• **Text under study**:
┌──

The novel succeeds by placing the tumultuous, patriarchal U.S. that we all know alongside the fantastical realm of Ahe’ey, a violent and war-torn matriarchy rampant with misandry and class-ism. By showing both sides of the coin, and leaving Morgan to navigate both worlds, Le Fay effectively eliminates the need to explain her stance: equality is clearly the goal.

This set-up is all that is necessary to accomplish Le Fay’s agenda, but the dialogue is still ridden with political commentary that often became distracting and somewhat preachy.

For example comparisons between the novel’s presidential candidate and infamous bigot Walter Zanus and the campaign and platform of the current U.S. president are beaten into the ground. It’s clear who and what Zanus represents from the moment his character is introduced in a viral video, so the reiteration of these comparisons — and, let’s be frank, the name Walter Zanus — are crude and off-putting in a novel that otherwise retains the moral and intellectual high ground.

It is my opinion that if the politics took a subtler, backseat role to the story, the message of “Ahe’ey” would reach larger audiences.

The story speaks for itself; Morgan is every feminist bookworm’s dream come true. She practically echoed my thoughts on her romance, and by extension that of every fantasy femme fatale, as she struggled to maintain her ideals and self-respect and yet still give grace to the man with whom she is falling in love.

“Ahe’ey” is engaging and well-paced, with interesting characters and rich, colorful fantasy. The dialogue occasionally sounds canned or rehearsed, but if the characters were allowed to shine through the political agenda, they could easily develop more natural relationships and conversations. They’re so close as it is.

I give “Ahe’ey” 4.5/5 stars for its powerful message and high ideals, and hope that the story guides many young men and women to the same philosophies.

“Ahe’ey” was officially released to the world today, and can be found on Amazon and Barnes & Noble.

└──

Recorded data
┌──

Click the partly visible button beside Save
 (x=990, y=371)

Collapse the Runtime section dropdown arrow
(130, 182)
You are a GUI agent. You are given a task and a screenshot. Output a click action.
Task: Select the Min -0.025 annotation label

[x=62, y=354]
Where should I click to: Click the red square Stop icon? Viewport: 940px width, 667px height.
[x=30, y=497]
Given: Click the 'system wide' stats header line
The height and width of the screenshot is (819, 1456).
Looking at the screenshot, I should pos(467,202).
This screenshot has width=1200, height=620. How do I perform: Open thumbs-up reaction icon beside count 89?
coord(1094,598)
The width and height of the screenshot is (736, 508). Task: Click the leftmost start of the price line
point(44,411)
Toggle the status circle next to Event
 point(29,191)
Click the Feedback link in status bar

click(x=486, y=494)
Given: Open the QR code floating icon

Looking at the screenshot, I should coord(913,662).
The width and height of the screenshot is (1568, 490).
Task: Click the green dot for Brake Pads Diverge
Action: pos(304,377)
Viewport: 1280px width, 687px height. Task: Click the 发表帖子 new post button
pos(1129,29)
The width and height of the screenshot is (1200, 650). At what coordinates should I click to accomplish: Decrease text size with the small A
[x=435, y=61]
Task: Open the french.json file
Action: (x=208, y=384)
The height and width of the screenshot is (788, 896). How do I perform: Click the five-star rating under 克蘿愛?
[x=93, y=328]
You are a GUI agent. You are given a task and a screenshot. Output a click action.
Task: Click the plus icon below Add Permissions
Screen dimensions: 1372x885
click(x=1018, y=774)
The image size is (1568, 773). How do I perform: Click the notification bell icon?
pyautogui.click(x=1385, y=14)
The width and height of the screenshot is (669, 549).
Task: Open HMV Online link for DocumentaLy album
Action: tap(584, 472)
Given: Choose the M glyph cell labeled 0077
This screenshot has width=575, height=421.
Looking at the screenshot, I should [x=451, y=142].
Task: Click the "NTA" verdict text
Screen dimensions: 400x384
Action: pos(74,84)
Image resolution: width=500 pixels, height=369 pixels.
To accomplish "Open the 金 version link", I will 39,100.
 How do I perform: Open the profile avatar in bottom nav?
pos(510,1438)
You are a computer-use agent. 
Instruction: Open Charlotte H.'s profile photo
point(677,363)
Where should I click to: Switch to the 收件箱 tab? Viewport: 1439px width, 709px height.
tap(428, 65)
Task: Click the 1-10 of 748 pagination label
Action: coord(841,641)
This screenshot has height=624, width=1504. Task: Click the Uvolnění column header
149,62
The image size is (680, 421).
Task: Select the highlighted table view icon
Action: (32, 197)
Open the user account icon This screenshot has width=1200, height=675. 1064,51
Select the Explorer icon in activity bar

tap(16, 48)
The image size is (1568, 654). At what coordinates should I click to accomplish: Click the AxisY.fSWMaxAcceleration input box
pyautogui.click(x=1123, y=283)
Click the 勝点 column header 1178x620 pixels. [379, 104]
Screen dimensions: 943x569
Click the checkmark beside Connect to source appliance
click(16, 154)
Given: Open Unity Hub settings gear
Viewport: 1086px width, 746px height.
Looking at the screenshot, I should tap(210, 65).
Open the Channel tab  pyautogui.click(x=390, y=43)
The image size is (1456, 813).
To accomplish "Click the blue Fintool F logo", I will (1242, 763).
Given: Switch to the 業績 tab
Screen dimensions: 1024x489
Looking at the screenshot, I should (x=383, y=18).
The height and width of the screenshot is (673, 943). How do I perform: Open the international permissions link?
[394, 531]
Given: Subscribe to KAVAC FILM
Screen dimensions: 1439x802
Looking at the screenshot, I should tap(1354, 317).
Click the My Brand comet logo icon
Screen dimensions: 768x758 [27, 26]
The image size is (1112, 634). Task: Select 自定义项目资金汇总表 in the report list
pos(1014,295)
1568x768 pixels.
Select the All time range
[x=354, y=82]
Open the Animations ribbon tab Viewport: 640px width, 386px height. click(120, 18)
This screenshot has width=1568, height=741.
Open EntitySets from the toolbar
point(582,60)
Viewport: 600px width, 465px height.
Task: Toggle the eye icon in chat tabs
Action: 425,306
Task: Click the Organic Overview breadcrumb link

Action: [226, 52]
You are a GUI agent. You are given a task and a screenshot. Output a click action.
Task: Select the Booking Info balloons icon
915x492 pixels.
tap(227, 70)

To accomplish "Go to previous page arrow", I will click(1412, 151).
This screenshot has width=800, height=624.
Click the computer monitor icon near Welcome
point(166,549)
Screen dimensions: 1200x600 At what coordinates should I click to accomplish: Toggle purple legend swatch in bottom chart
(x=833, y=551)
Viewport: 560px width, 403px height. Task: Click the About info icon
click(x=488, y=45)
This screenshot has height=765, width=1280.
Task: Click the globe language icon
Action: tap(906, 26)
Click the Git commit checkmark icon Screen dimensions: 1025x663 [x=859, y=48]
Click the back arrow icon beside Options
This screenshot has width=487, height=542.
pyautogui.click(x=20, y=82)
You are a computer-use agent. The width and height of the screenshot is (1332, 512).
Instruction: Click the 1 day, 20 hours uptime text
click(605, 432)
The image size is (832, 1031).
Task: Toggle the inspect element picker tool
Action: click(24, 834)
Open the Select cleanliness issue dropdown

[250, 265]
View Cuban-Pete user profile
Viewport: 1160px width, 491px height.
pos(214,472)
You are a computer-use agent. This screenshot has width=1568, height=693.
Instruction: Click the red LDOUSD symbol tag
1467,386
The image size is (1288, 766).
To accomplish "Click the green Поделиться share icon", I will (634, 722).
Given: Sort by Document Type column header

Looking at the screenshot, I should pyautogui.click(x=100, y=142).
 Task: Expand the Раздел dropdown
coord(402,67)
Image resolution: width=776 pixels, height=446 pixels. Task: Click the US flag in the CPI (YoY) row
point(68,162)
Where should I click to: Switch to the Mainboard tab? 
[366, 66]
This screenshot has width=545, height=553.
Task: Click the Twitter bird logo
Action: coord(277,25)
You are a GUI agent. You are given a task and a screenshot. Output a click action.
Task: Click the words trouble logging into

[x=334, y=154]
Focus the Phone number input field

└──

• **Assigned task A**: Based on the review of “Ahe’ey,” state whether each statement agrees with it, answering yes or no and quoting the words that decide it. (i) The reviewer rates the novel 4.5 out of 5 stars. (ii) Walter Zanus first appears in a viral video. (iii) The novel can be bought only on Amazon.
• **Assigned task B**: How does the review of “Ahe’ey” describe the realm of Ahe’ey?
• **Assigned task C**: According to the review of “Ahe’ey,” why does Le Fay not need to explain her stance?
Answer from the text alone.

• **Final answer A**:
(i) Yes: “I give “Ahe’ey” 4.5/5 stars for its powerful message and high ideals”
(ii) Yes: “from the moment his character is introduced in a viral video”
(iii) No: “can be found on Amazon and Barnes & Noble”

• **Final answer B**: It is a violent and war-torn matriarchy rampant with misandry and class-ism.

• **Final answer C**: The novel sets the patriarchal U.S. alongside the matriarchal realm of Ahe’ey and leaves Morgan to navigate both worlds. Showing both sides makes it clear that equality is the goal.